Backlash leaders systematically downplay the importance of economics. The movement's basic premise is that culture outweighs economics as a matter of public concert - that "Values Matter Most," as one backlash book title has it. On these grounds, it rallies citizens who once would have been reliable partisans of the New Deal to the standard of conservatism. Old-fashioned values may count when conservatives appear on the stump, but once they are in office the only old-fashioned situation they care to revive is the regimen of low wages and lax regulations. Over the last three decades they have smashed the welfare state, reduced the tax burden on corporations and the wealthy, and generally facilitated the return to a nineteenth-century pattern of wealth distribution. Thus the primary contradiction of the backlash: it is a working-class movement that has done incalculable harm to working-class people.

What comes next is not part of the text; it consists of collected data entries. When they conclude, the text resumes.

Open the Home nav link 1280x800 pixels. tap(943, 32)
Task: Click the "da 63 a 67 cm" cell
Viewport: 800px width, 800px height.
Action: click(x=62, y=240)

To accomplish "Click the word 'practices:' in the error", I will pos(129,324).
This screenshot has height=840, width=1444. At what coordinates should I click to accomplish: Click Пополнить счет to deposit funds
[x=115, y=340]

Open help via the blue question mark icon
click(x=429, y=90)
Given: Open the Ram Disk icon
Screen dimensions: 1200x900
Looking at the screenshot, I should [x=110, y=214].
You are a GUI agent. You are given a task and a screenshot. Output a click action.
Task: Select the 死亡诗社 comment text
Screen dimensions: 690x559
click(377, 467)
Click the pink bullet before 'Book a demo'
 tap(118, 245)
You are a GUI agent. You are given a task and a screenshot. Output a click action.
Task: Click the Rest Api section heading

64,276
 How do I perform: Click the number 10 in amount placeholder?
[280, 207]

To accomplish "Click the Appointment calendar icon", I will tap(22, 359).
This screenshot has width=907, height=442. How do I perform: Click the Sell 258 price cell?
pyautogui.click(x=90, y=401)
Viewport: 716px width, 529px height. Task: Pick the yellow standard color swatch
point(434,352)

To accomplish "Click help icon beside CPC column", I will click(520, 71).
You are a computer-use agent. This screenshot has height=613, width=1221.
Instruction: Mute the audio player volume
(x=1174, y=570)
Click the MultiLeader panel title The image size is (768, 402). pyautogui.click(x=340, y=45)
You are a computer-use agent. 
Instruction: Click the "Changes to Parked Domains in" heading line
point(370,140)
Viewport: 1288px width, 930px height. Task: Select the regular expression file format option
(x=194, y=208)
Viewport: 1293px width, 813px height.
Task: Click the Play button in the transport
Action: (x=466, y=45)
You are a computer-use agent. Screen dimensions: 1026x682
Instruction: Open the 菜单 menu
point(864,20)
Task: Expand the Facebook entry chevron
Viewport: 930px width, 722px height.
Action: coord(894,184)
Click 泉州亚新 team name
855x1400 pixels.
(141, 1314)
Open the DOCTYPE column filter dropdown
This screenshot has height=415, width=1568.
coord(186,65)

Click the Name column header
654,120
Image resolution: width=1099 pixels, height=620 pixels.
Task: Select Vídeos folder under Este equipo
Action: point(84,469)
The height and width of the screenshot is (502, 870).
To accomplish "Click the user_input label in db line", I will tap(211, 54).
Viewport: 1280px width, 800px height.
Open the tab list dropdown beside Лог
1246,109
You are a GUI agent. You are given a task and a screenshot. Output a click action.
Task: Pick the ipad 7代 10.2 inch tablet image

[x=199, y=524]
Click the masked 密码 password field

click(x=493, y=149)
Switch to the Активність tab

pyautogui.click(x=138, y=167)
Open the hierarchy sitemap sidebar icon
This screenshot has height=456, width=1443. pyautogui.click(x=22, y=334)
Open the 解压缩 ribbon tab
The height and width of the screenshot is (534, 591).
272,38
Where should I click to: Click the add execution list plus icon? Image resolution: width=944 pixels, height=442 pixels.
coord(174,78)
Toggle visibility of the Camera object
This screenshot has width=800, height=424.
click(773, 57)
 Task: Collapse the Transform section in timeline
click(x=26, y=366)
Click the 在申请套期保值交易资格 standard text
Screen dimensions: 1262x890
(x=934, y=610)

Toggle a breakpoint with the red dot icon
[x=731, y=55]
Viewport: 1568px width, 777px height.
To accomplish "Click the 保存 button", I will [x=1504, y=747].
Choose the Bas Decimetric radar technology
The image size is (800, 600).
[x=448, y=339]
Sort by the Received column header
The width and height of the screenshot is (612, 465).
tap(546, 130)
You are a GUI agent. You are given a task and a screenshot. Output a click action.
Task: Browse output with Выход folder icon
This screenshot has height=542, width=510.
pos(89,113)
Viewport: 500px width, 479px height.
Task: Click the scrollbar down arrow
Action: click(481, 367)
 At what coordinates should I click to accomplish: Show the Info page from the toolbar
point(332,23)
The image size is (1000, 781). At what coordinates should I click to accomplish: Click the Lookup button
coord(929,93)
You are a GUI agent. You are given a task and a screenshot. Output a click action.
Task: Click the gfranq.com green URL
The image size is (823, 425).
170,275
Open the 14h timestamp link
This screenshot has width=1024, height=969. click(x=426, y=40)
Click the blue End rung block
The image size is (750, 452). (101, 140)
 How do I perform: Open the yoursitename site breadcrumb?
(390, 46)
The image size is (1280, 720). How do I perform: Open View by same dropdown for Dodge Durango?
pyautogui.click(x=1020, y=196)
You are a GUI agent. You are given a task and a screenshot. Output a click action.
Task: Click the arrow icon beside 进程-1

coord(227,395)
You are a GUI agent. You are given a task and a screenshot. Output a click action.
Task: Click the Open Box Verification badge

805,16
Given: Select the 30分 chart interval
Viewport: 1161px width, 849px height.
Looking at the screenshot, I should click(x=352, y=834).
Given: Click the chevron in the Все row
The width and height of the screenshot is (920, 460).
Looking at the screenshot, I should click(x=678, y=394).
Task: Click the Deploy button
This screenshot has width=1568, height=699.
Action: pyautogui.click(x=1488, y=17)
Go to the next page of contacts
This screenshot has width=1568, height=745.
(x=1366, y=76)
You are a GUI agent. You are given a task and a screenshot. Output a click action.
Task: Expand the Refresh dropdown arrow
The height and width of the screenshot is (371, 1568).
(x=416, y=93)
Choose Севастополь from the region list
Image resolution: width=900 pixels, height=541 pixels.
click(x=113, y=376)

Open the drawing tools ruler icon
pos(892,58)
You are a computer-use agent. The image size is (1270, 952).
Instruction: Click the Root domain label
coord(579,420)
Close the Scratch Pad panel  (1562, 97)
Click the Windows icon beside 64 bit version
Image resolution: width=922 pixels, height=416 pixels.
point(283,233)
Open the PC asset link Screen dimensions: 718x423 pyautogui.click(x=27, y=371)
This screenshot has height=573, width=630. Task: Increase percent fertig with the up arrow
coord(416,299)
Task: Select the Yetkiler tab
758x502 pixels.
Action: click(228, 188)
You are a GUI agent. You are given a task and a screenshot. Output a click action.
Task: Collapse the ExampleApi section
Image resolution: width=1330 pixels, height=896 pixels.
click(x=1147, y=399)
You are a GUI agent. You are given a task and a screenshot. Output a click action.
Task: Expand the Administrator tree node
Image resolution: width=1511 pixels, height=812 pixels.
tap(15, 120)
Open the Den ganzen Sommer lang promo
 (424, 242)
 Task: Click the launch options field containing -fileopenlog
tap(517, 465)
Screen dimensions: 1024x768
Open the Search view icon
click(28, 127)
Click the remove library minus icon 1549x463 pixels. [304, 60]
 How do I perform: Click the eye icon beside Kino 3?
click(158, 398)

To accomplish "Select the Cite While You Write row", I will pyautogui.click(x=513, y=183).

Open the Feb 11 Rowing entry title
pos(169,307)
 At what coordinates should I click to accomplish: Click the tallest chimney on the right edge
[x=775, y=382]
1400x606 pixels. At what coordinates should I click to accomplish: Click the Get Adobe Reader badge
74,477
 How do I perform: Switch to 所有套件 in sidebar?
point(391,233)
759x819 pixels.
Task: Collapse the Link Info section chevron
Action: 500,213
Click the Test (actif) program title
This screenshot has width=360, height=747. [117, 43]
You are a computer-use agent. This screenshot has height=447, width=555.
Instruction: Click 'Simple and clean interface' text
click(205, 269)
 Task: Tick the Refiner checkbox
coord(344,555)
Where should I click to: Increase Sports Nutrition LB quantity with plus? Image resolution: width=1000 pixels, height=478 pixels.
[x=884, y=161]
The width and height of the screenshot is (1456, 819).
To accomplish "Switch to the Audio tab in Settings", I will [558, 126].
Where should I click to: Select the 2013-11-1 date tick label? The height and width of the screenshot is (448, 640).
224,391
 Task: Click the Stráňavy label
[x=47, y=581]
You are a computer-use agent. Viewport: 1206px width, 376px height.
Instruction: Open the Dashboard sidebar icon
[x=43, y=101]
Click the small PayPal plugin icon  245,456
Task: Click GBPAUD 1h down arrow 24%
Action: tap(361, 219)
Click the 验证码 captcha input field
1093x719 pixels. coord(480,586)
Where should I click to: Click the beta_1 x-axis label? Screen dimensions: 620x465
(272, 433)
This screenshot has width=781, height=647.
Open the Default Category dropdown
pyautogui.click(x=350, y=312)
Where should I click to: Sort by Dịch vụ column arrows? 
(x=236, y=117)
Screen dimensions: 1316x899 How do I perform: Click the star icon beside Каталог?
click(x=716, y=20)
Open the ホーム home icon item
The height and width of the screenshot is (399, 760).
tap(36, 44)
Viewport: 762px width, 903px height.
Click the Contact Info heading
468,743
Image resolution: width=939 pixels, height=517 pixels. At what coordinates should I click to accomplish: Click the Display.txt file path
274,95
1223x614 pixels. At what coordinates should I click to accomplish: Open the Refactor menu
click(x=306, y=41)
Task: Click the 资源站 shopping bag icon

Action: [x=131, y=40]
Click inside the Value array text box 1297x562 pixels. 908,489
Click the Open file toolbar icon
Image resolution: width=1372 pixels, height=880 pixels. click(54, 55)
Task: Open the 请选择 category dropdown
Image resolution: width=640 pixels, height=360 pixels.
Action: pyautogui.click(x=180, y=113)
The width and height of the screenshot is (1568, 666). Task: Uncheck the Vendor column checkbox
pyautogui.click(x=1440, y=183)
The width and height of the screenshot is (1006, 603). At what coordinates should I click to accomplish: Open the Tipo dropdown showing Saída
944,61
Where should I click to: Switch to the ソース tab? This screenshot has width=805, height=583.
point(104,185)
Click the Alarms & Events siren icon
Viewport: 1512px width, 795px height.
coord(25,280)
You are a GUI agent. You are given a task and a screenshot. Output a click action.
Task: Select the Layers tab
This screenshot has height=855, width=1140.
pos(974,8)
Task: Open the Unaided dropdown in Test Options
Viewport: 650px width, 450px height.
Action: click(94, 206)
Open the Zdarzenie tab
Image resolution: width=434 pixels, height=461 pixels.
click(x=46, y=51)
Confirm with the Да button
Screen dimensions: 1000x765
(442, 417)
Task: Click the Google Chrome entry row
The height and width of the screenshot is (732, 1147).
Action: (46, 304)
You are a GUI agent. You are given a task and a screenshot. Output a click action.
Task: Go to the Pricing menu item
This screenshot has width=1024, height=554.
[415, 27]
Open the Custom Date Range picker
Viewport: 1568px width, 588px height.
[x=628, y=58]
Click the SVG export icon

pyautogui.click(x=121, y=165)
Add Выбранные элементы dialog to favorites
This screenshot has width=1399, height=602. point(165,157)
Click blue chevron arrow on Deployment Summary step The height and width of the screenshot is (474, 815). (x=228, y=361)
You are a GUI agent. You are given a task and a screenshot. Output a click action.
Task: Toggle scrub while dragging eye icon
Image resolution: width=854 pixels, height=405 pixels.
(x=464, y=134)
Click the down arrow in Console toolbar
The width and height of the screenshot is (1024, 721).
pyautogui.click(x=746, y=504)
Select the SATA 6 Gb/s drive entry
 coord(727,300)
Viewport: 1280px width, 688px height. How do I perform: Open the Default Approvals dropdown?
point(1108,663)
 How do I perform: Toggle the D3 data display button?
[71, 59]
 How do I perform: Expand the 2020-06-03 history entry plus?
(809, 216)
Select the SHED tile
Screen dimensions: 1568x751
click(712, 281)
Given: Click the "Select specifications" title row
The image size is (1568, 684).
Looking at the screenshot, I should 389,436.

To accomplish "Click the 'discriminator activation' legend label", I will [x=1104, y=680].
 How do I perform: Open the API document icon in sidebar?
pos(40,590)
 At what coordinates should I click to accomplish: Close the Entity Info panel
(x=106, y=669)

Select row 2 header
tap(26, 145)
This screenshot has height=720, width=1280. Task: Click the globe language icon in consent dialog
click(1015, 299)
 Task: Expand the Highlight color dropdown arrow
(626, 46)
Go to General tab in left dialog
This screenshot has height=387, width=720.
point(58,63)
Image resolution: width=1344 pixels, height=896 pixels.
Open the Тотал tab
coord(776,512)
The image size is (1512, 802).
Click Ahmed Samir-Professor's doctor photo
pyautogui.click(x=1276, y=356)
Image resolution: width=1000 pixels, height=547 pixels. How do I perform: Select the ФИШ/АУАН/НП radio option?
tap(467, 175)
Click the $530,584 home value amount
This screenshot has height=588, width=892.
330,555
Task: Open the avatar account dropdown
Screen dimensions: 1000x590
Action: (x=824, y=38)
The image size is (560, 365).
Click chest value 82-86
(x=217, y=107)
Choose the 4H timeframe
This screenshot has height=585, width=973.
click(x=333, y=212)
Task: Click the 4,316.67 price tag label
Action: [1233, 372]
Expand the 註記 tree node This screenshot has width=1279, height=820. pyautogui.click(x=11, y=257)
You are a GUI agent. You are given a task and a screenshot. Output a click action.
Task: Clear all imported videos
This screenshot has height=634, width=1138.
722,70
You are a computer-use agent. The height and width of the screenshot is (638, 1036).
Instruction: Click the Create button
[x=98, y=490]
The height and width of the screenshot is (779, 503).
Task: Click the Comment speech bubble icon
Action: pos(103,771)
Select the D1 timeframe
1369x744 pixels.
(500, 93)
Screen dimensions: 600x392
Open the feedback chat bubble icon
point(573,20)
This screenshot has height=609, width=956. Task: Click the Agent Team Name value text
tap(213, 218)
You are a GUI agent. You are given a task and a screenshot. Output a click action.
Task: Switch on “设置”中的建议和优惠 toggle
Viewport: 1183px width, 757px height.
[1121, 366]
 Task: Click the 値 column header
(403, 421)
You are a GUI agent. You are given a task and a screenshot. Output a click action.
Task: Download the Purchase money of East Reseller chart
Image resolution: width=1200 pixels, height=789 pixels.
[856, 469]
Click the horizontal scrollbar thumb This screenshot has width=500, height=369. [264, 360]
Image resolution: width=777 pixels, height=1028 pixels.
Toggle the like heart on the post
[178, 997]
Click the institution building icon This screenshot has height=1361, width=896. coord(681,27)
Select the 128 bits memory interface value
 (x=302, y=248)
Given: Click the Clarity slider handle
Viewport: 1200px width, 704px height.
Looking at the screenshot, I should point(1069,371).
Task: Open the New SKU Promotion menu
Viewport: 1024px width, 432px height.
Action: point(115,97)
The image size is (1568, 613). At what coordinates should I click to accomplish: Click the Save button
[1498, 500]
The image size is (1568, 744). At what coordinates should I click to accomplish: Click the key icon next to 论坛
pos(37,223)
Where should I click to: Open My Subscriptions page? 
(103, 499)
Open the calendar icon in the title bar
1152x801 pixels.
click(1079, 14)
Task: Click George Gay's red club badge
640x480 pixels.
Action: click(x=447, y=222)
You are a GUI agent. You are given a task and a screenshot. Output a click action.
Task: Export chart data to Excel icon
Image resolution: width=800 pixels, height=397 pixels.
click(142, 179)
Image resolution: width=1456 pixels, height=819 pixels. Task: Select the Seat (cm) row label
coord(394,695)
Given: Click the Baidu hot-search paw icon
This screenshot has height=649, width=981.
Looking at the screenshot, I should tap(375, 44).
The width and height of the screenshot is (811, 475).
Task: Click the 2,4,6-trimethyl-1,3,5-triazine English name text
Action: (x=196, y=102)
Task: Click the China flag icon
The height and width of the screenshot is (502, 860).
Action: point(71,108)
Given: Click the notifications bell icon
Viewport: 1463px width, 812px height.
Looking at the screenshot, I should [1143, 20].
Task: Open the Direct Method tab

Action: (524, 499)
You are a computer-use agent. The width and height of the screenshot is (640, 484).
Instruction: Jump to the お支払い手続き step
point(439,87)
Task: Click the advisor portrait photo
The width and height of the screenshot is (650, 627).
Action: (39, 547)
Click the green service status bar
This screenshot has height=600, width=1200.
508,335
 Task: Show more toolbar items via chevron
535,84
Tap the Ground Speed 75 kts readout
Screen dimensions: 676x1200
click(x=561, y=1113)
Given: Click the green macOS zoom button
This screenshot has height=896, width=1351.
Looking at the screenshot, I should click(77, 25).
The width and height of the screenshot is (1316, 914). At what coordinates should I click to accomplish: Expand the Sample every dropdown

The leaders of the backlash may talk Christ, but they walk corporate. Values may "matter most" to Voters, but they always take a back seat to the needs of money once the elections are won. This is a basic earmark of the phenomenon, absolutely consistent across its decades-long history. Abortion is never halted. The culture industry is never forced to clean up its act. Even the greatest culture-warrior of them all, Ronald Reagan, was a notorious copout once it came time to deliver. {Let's not forget that those "activist judges" in Massachusetts who ruled in favor of gay marriage were *Republicans*. Republican fund-raising strategists such as Viguerie later said that the ruling was a godsend for them, because abortion was played out as a fund-raising issue.}

One might expect this reality to vex the movement's true believers. Their grandstanding leaders never produce, their fury mounts and mounts, and nevertheless they return ever two years to return their right-wing heroes to office for a second, a third, a twentieth try. {Are the abortion wars and the gay-marriage wars our *true* bread and circuses, I wonder?} The trick never ages, the illusion never wears off. Vote to stop abortion, receive a rollback in capital-gains taxes. Vote to make our country strong again; receive deindustrialization. Vote to screw those politically correct college professors; receive electricity deregulation. Vote to get government off our backs; receive conglomeration and monopoly everywhere from media to meat packing. Vote to stand tall against terrorists; receive Social Security privatization efforts. Vote to strike a blow against elitism; receive a social order in which wealth is more concentrated than ever before in our lifetimes...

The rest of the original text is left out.